* _Direction_: Copy the records below exactly as they appear, line for line.

* _Information supplied_:
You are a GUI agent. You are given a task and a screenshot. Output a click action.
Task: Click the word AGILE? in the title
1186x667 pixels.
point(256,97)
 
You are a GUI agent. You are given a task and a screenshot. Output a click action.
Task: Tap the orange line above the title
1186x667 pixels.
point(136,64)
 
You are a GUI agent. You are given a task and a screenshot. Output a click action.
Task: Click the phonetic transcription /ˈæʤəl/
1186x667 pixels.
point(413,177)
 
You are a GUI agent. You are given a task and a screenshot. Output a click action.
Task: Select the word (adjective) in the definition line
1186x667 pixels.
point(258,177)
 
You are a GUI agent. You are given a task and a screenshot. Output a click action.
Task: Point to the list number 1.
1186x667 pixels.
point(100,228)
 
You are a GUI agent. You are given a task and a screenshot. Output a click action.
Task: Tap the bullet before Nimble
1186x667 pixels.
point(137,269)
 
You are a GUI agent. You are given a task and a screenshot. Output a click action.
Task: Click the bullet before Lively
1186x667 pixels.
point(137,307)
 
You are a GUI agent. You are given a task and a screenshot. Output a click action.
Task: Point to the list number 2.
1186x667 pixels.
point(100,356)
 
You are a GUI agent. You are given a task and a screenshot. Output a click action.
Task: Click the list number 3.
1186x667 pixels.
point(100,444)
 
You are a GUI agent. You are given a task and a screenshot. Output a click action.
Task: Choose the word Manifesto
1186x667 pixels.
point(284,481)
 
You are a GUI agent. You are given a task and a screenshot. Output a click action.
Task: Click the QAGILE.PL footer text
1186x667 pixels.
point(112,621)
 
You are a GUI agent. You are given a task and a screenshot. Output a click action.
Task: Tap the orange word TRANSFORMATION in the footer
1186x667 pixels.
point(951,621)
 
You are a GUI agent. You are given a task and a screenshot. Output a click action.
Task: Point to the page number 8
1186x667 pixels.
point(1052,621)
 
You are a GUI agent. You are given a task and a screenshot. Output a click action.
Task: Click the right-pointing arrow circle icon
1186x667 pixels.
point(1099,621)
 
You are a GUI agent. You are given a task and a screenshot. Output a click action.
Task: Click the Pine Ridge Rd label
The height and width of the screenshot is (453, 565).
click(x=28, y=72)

* _Written response_:
You are a GUI agent. You are given a task and a screenshot. Output a click action.
Task: Click the word AGILE? in the title
1186x667 pixels.
point(256,97)
 
You are a GUI agent. You are given a task and a screenshot. Output a click action.
Task: Tap the orange line above the title
1186x667 pixels.
point(136,64)
 
You are a GUI agent. You are given a task and a screenshot. Output a click action.
Task: Click the phonetic transcription /ˈæʤəl/
1186x667 pixels.
point(413,177)
 
You are a GUI agent. You are given a task and a screenshot. Output a click action.
Task: Select the word (adjective) in the definition line
1186x667 pixels.
point(258,177)
 
You are a GUI agent. You are given a task and a screenshot. Output a click action.
Task: Point to the list number 1.
1186x667 pixels.
point(100,228)
 
You are a GUI agent. You are given a task and a screenshot. Output a click action.
Task: Tap the bullet before Nimble
1186x667 pixels.
point(137,269)
 
You are a GUI agent. You are given a task and a screenshot. Output a click action.
Task: Click the bullet before Lively
1186x667 pixels.
point(137,307)
 
You are a GUI agent. You are given a task and a screenshot. Output a click action.
Task: Point to the list number 2.
1186x667 pixels.
point(100,356)
 
You are a GUI agent. You are given a task and a screenshot. Output a click action.
Task: Click the list number 3.
1186x667 pixels.
point(100,444)
 
You are a GUI agent. You are given a task and a screenshot. Output a click action.
Task: Choose the word Manifesto
1186x667 pixels.
point(284,481)
 
You are a GUI agent. You are given a task and a screenshot. Output a click action.
Task: Click the QAGILE.PL footer text
1186x667 pixels.
point(112,621)
 
You are a GUI agent. You are given a task and a screenshot. Output a click action.
Task: Tap the orange word TRANSFORMATION in the footer
1186x667 pixels.
point(951,621)
 
You are a GUI agent. You are given a task and a screenshot. Output a click action.
Task: Point to the page number 8
1186x667 pixels.
point(1052,621)
 
You are a GUI agent. You are given a task and a screenshot. Output a click action.
Task: Click the right-pointing arrow circle icon
1186x667 pixels.
point(1099,621)
 
You are a GUI agent. You are given a task and a screenshot. Output a click action.
Task: Click the Pine Ridge Rd label
The height and width of the screenshot is (453, 565).
click(x=28, y=72)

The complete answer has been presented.